*** Input records ***
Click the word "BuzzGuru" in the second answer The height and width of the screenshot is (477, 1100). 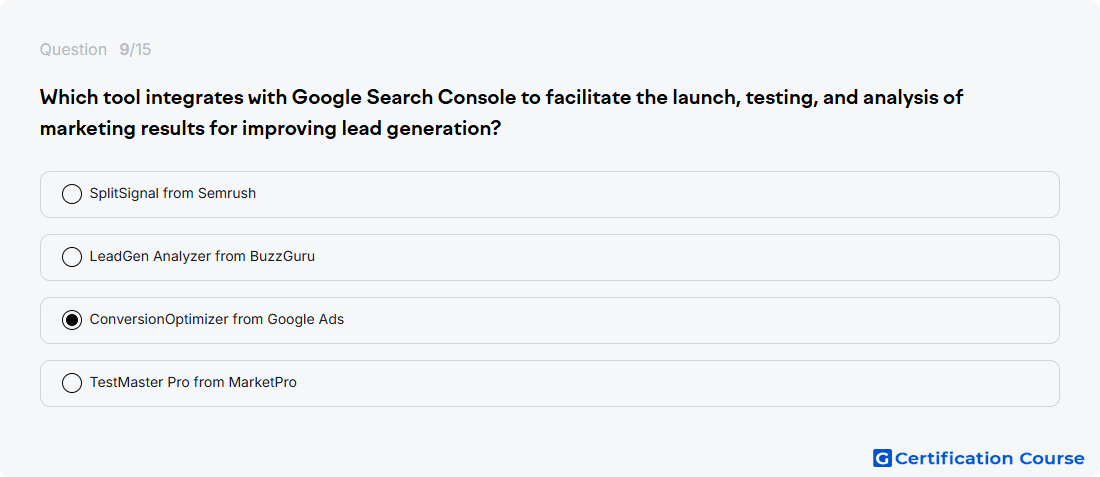pyautogui.click(x=282, y=257)
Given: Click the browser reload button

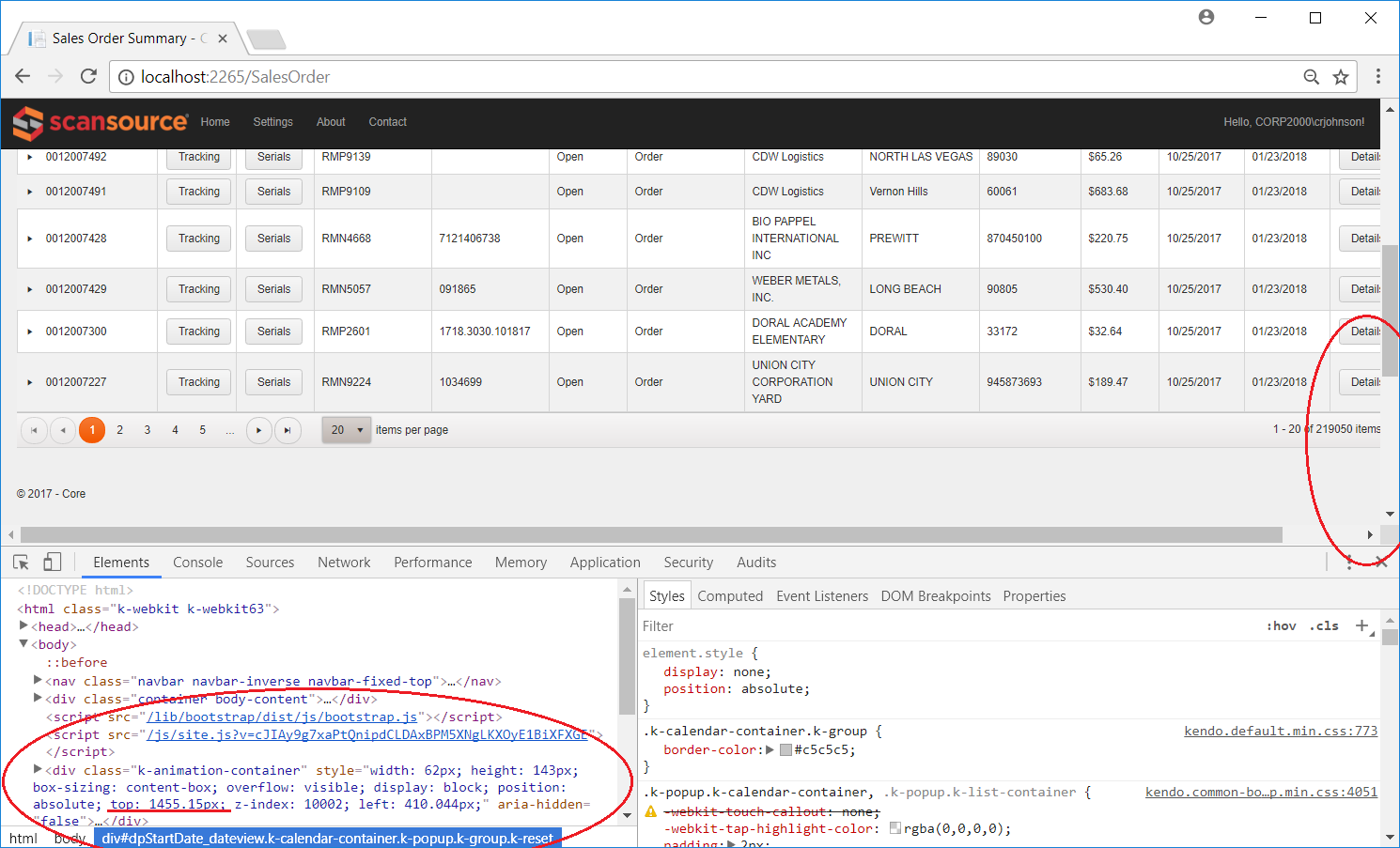Looking at the screenshot, I should [x=88, y=77].
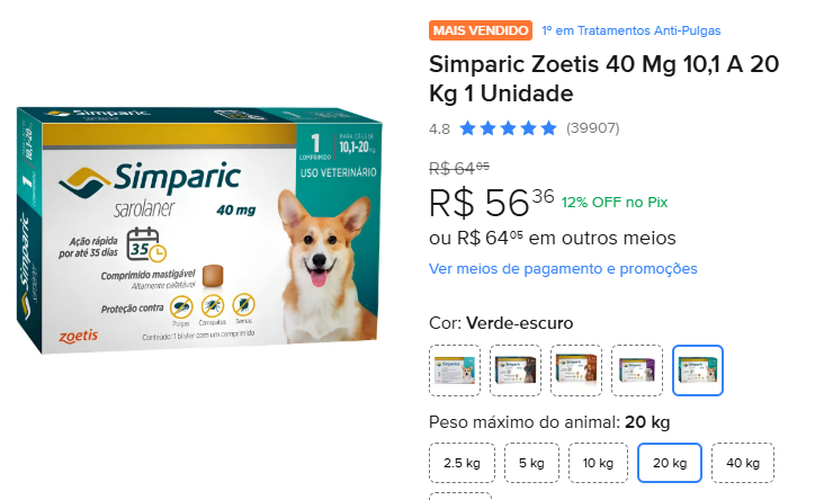
Task: Select the Verde-escuro color variant thumbnail
Action: [698, 371]
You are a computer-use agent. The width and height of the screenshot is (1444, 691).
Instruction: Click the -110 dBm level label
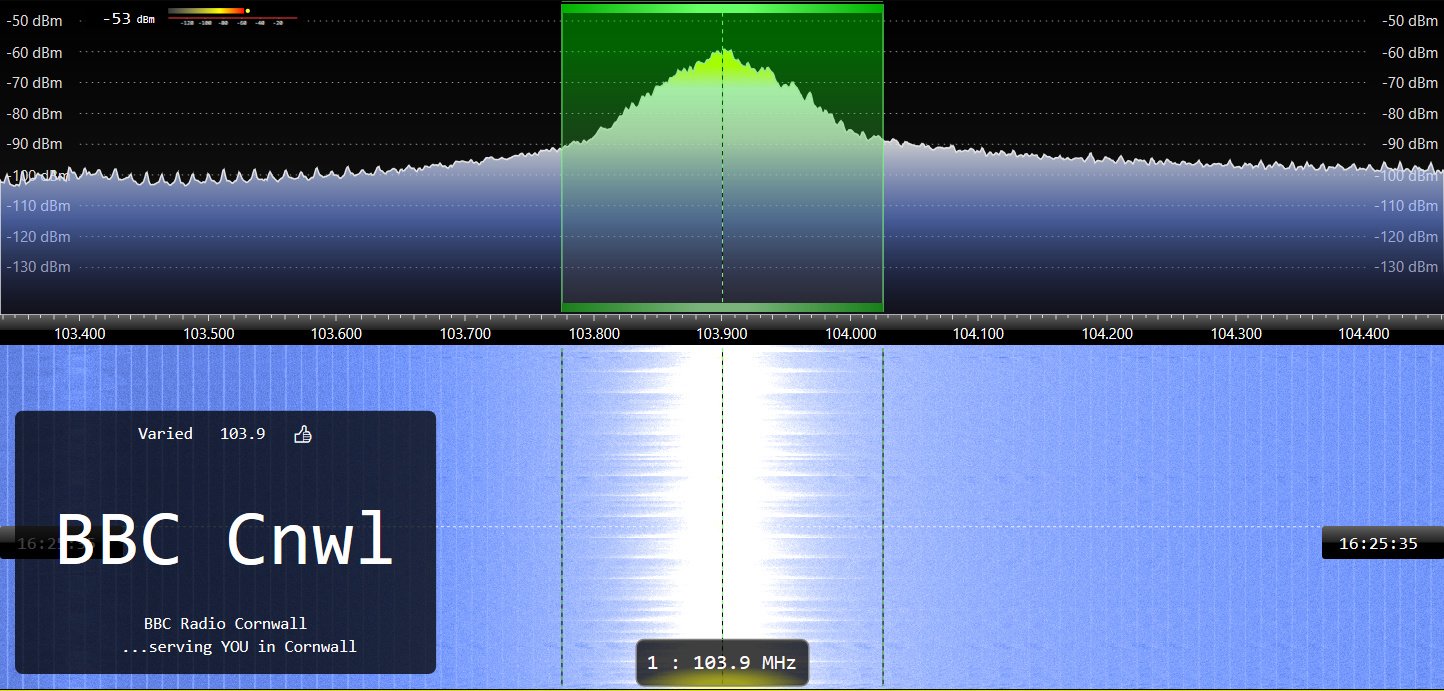pyautogui.click(x=37, y=205)
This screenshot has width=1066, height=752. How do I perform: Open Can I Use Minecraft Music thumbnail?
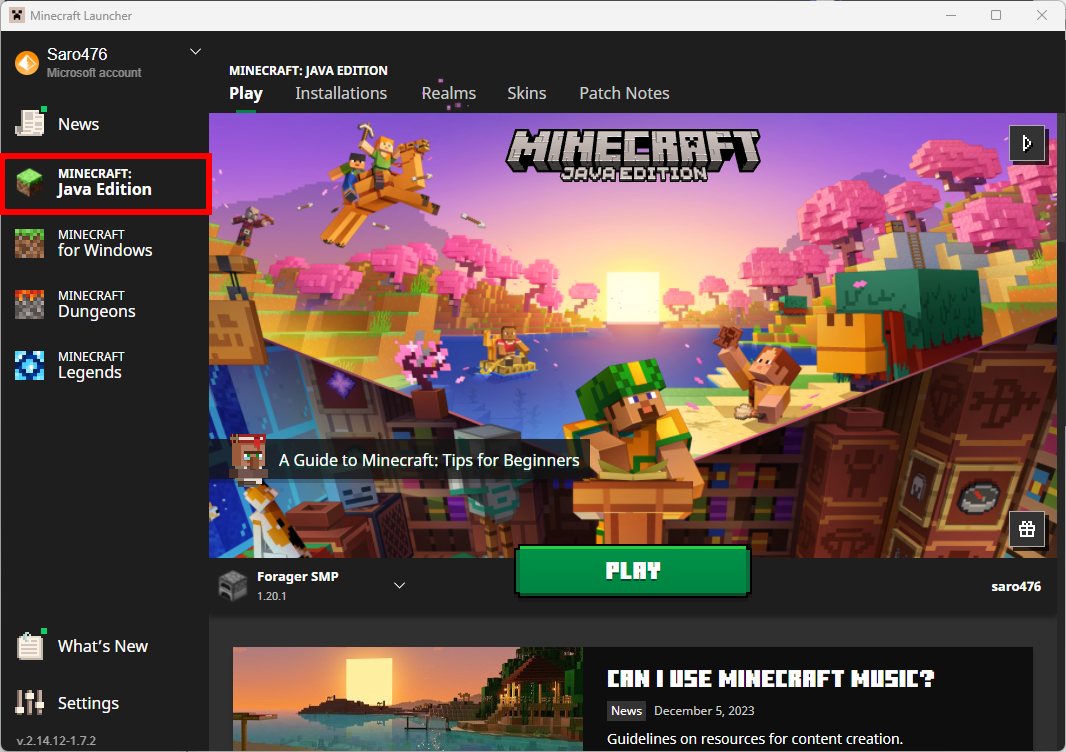click(408, 699)
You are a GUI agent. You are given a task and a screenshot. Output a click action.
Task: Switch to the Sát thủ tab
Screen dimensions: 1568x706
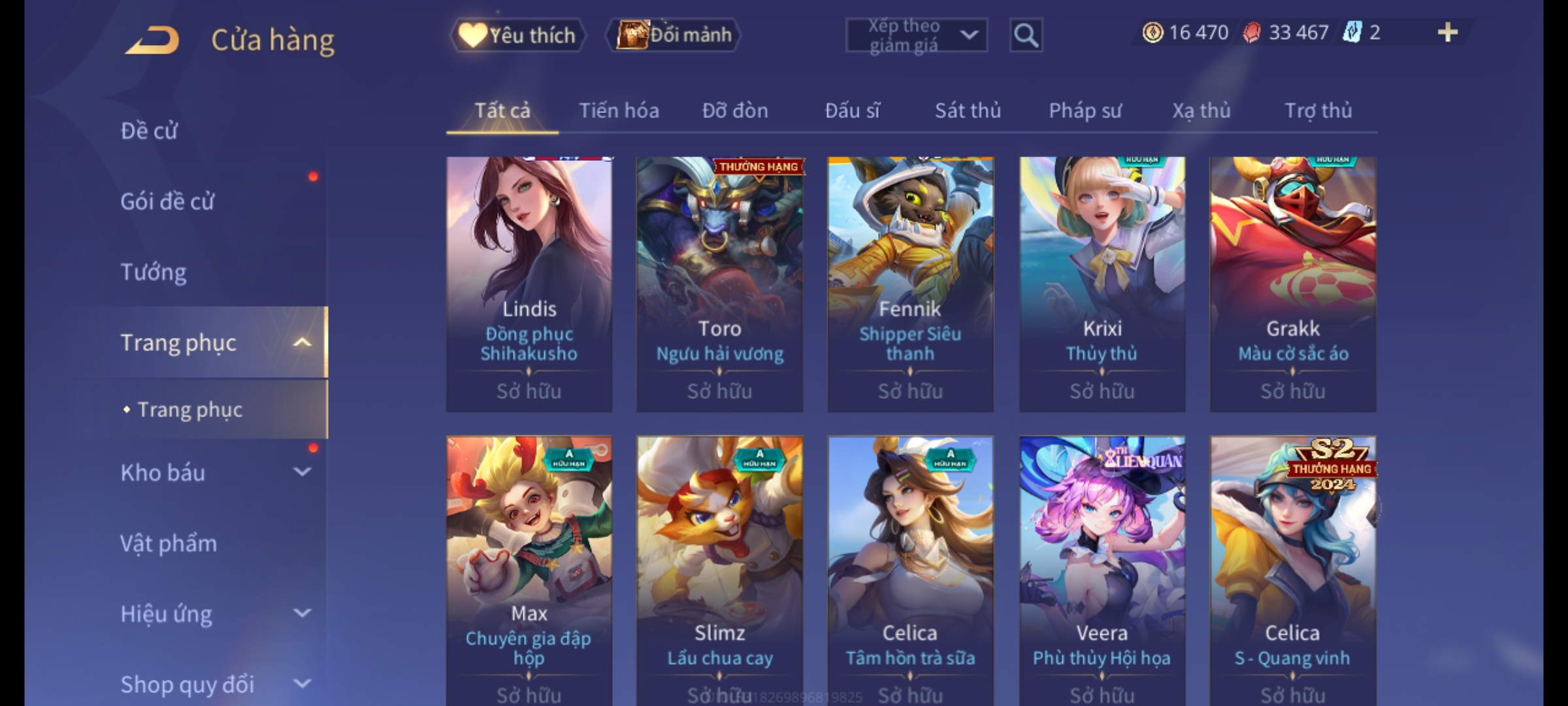coord(968,110)
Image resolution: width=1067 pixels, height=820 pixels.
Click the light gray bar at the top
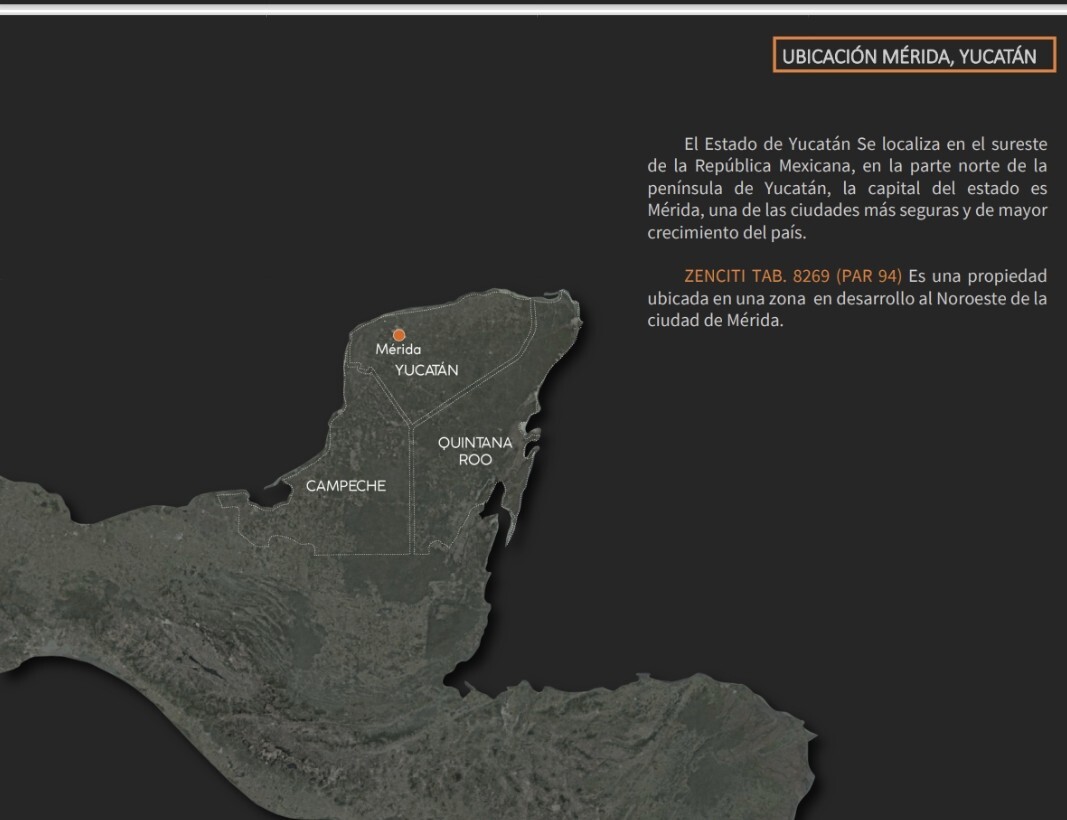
*** End of Input records ***
*Problem requirements*
Search the records for the word "agent". Copy each line where it appears.

*Written answer*
You are a computer-use agent. The width and height of the screenshot is (1444, 691).
You are a GUI agent. You are given a task and a screenshot. Output a click action.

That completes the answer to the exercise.